▸ DESCRIPTION OF THE TASK: Nothing but the lines below between the line holding "You are a GUI" and the line holding "The image size is (853, 699).", inclusive, should appear in the answer, each set down exactly.

★ ★ ★ ★ ★

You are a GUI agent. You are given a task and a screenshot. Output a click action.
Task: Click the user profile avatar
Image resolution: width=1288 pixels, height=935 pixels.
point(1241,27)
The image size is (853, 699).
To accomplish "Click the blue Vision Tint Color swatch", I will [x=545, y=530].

★ ★ ★ ★ ★

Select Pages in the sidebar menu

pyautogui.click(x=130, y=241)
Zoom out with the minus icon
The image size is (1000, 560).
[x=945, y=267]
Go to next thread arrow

★ ★ ★ ★ ★

▸ COMPLETED EXERCISE:
You are a GUI agent. You are given a task and a screenshot. Output a click action.
Task: Click the user profile avatar
Image resolution: width=1288 pixels, height=935 pixels.
point(1241,27)
The image size is (853, 699).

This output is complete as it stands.